In diesem Blog veröffentliche ich Buchauszüge, Gedichte und eigene Gedanken zum Thema des inneren Kindes und des Kindseins überhaupt.
Eigentlich haben wir viele innere Kinder in uns: solche voller Energie, aber auch verletzte und sterbende Kinder, die wieder zu wirklichem Leben erweckt sein wollen ...
Ohne lebendige innere Kinder sind Erwachsene ohne wirkliche Individualität und oft nicht fähig zu spielen und kreativ zu sein ... Wie also die Kinder in uns wahrnehmen, wie mit ihnen umgehen?

Freitag, 13. Juni 2008

Manchmal springen die inneren Kinder einfach durch die Realität :-))

Ort: Sportakademie Ludwigsburg
Zeit: vor ca. 15 Jahren
Anlass: Fortbildung Geräteturnen

Man stelle sich vor: Eine Gruppe von ca. 20 Sportlehrern hockt etwas müde auf dem Boden einer Turnhalle und hört dem Referenten zu. Der ein oder andere schläft, wie das "Schüler" gern mal tun, der ein oder andere hört ganz interessiert zu, der Referent gibt sich alle Mühe, aber der zündende Funke will nicht so recht überspringen, vielleicht liegt es am Thema, vielleicht an der Gruppenzusammensetzung, vielleicht am biorhythmischen Nachmittagstief …

Da geht auf einmal die Hallentüre auf, und ein Schwarm von Kindern, alle vielleicht so sieben, acht Jahre alt, ergießt sich in die Halle, läuft durch, lacht, und verschwindet wieder am anderen Ende.

Alle gucken sich verwundert an ... nanu, was war das ... wie kommen die hierher ... alle aber haben irgendwie ein Lächeln auf dem Gesicht, alle ein bisschen weniger, ein bisschen mehr entzückt, ja verzückt ...

Es war, als sei für einen kurzen Moment die Sonne aufgegangen. Wie Sonnenstrahlen aufblitzen, so war auf einmal in dieser Halle eine Art von Leben, von dem jeder der Anwesenden auf eine seltsame Art im Inneren berührt wurde.

Ich glaube, jeder der Anwesenden wusste: Das war Leben, das ist es, was wir eigentlich im Unterricht wollen, so viel Leben blühen lassen. Unterricht und Leben kann so sein, wie wir es gerade erleben, aber leider auch ganz anders ...

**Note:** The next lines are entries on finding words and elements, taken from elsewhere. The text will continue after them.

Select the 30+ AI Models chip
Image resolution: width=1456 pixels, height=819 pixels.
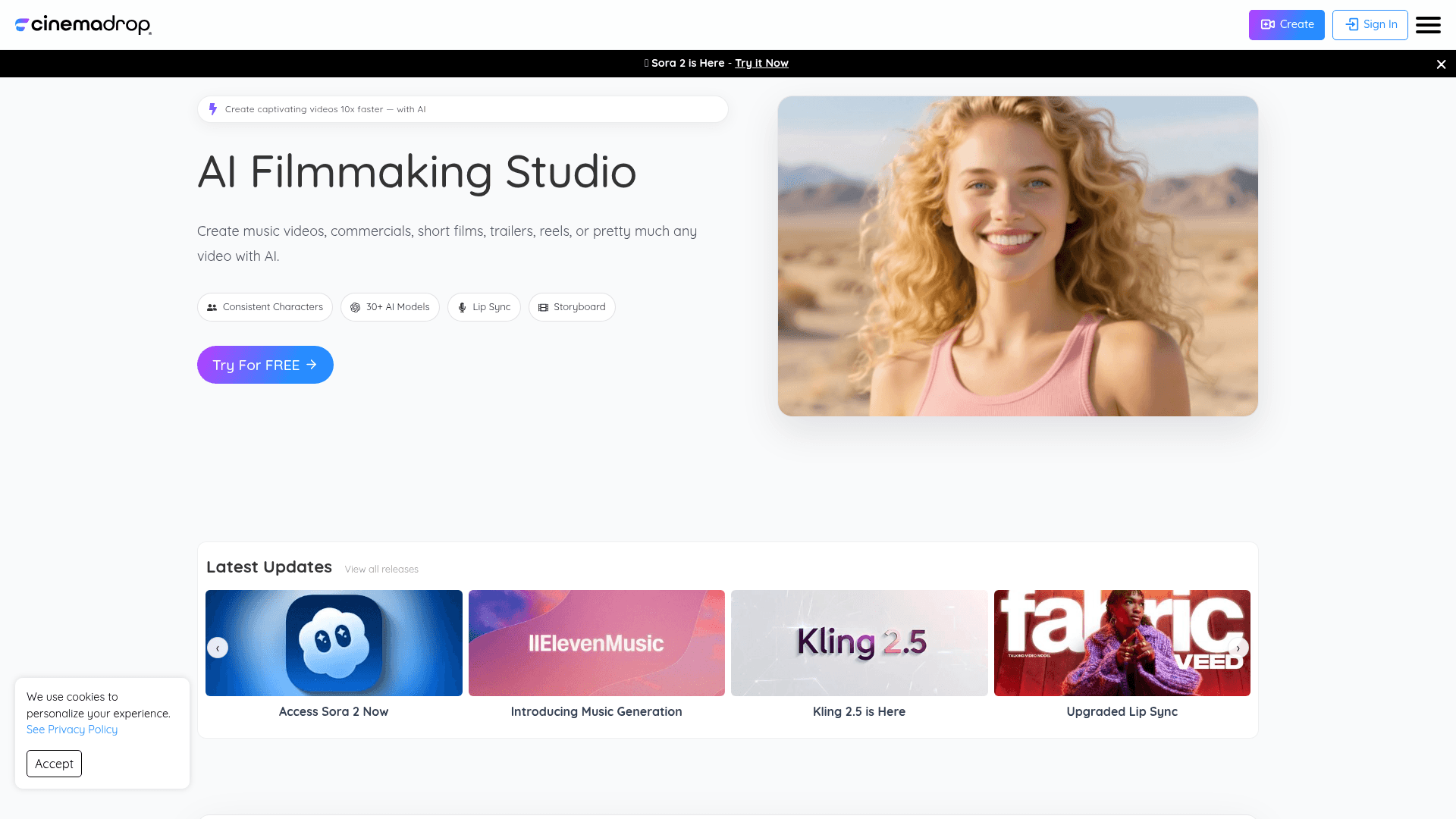coord(390,307)
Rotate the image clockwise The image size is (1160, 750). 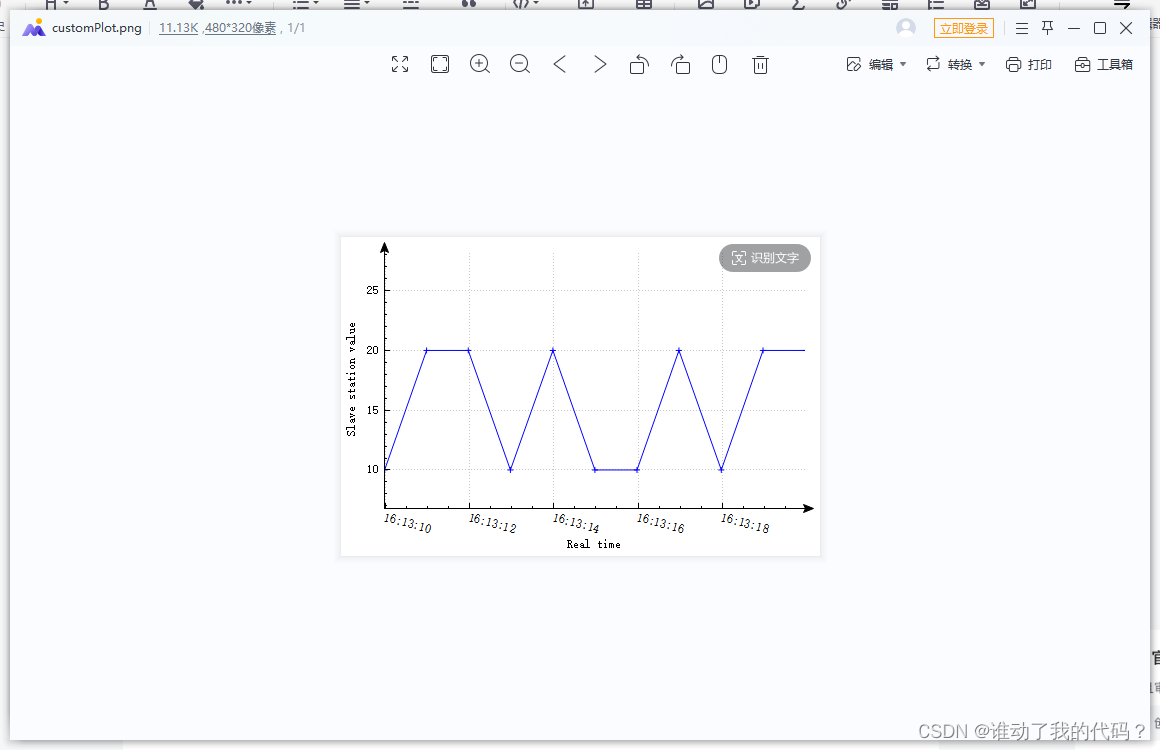681,64
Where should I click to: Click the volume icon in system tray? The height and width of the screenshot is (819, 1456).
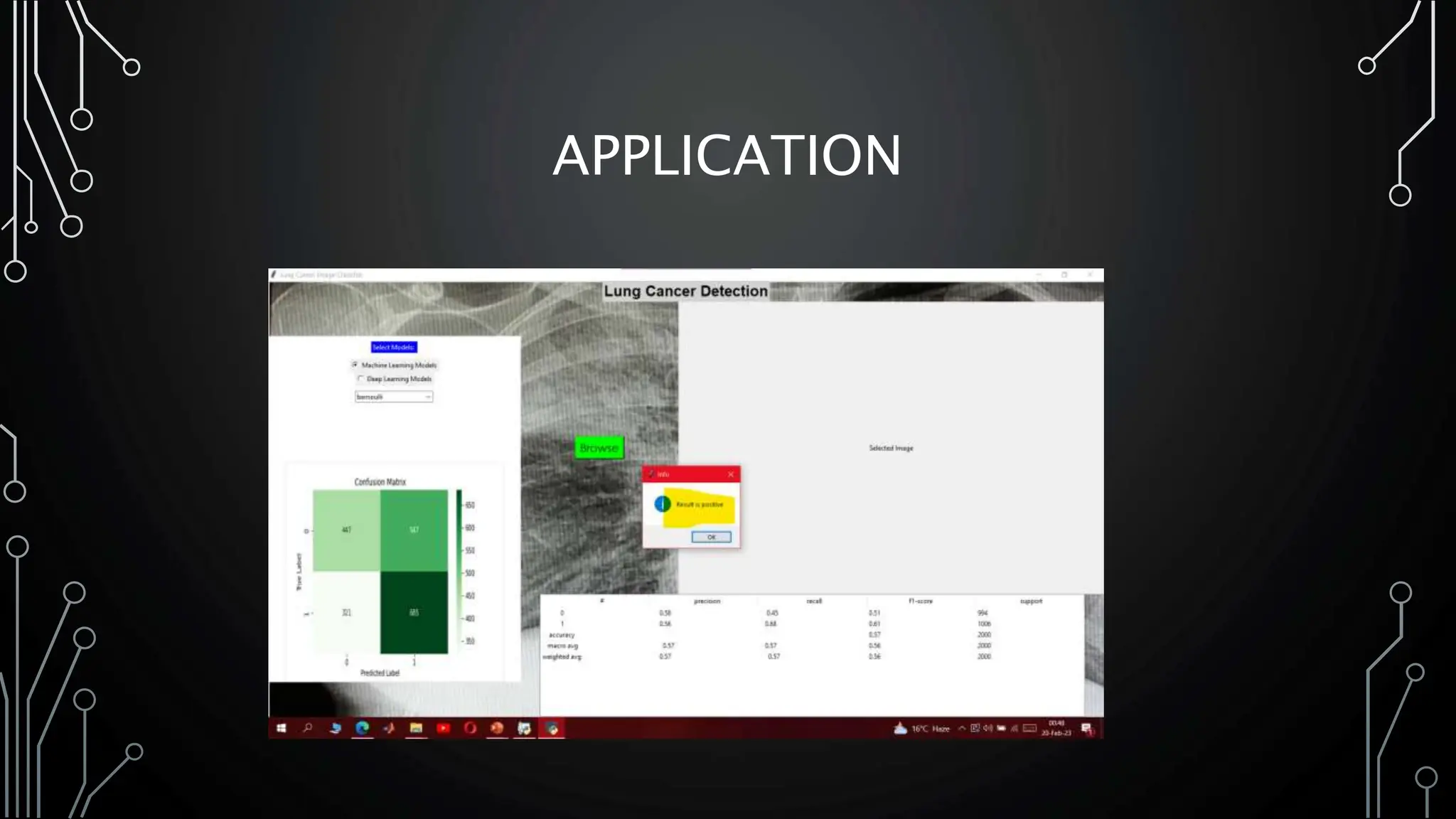coord(988,728)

Und jeder war innerlich berührt, weil er ebenfalls wusste: So würde ich jetzt auch gern sein, voller Leben, voller Lebendigkeit, voller Sonnenstrahlen …

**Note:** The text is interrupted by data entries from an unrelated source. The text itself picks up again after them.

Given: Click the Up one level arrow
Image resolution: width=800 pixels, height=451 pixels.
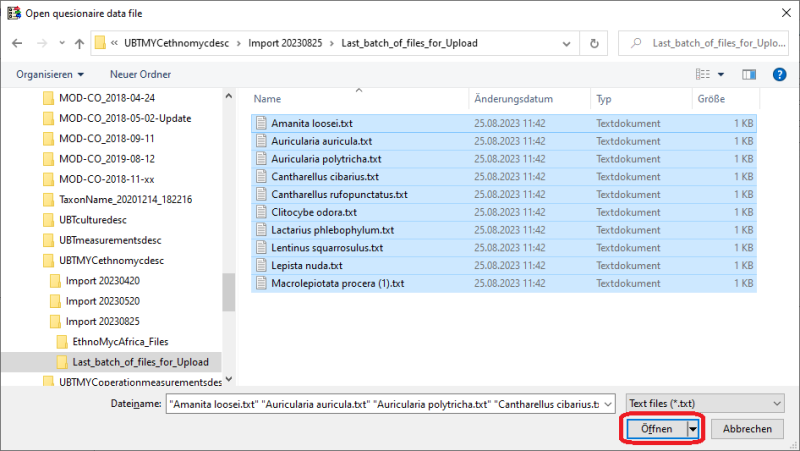Looking at the screenshot, I should tap(79, 44).
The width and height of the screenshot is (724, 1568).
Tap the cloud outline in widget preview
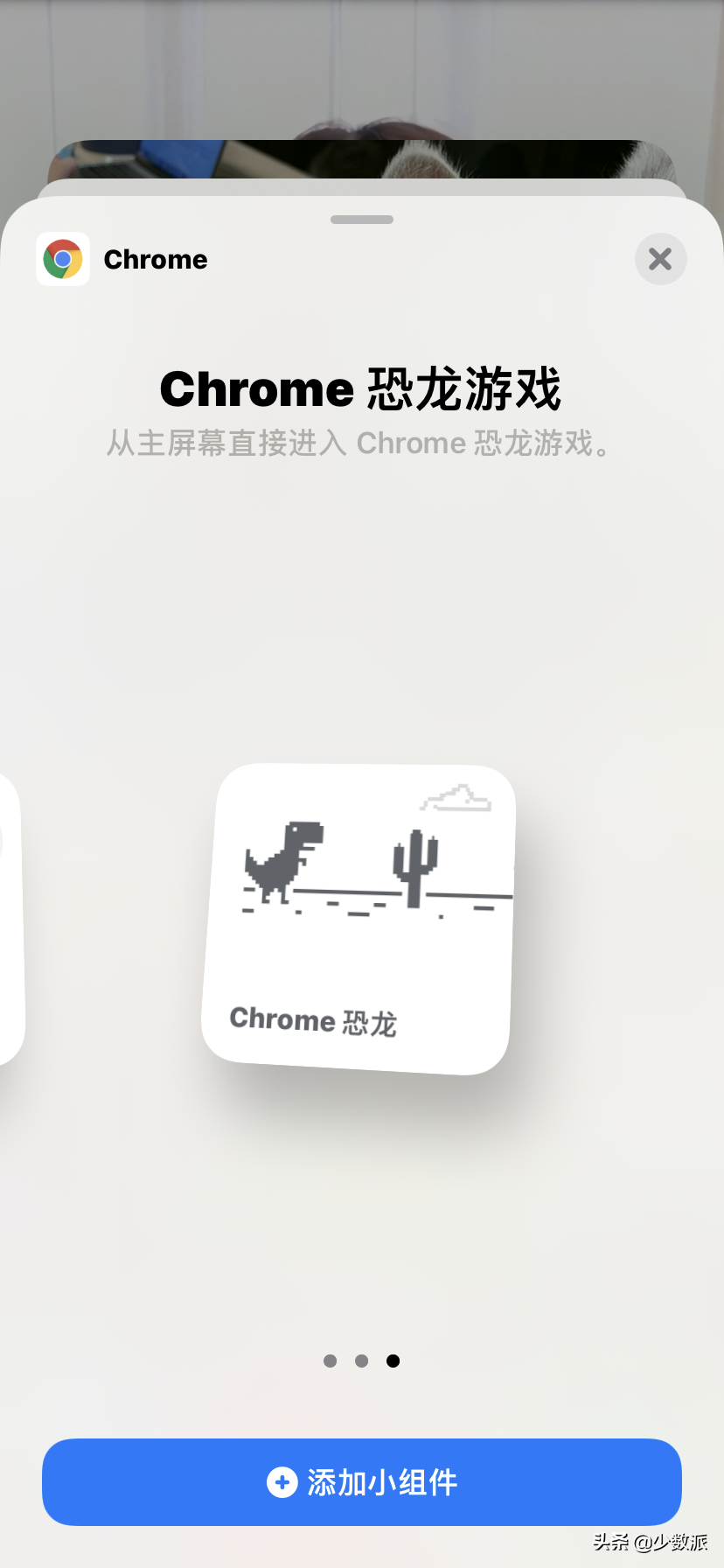(456, 798)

Kein Zweifel, da platzten in das Grau der Fortbildung die inneren Kinder der Teilnehmer und sie riefen: Komm, sei so wie wir, spring mit uns mit, sei lebendig, sei voller Leben, sei einfach fröhlich … und wenn Du es nicht selbst sein kannst, dann lass uns so sein in Deiner Realität, uns, die Kinder, die Du unterrichtest …

Wirklich, für einen Moment waren unsere inneren Kinder in unsere Realität gesprungen.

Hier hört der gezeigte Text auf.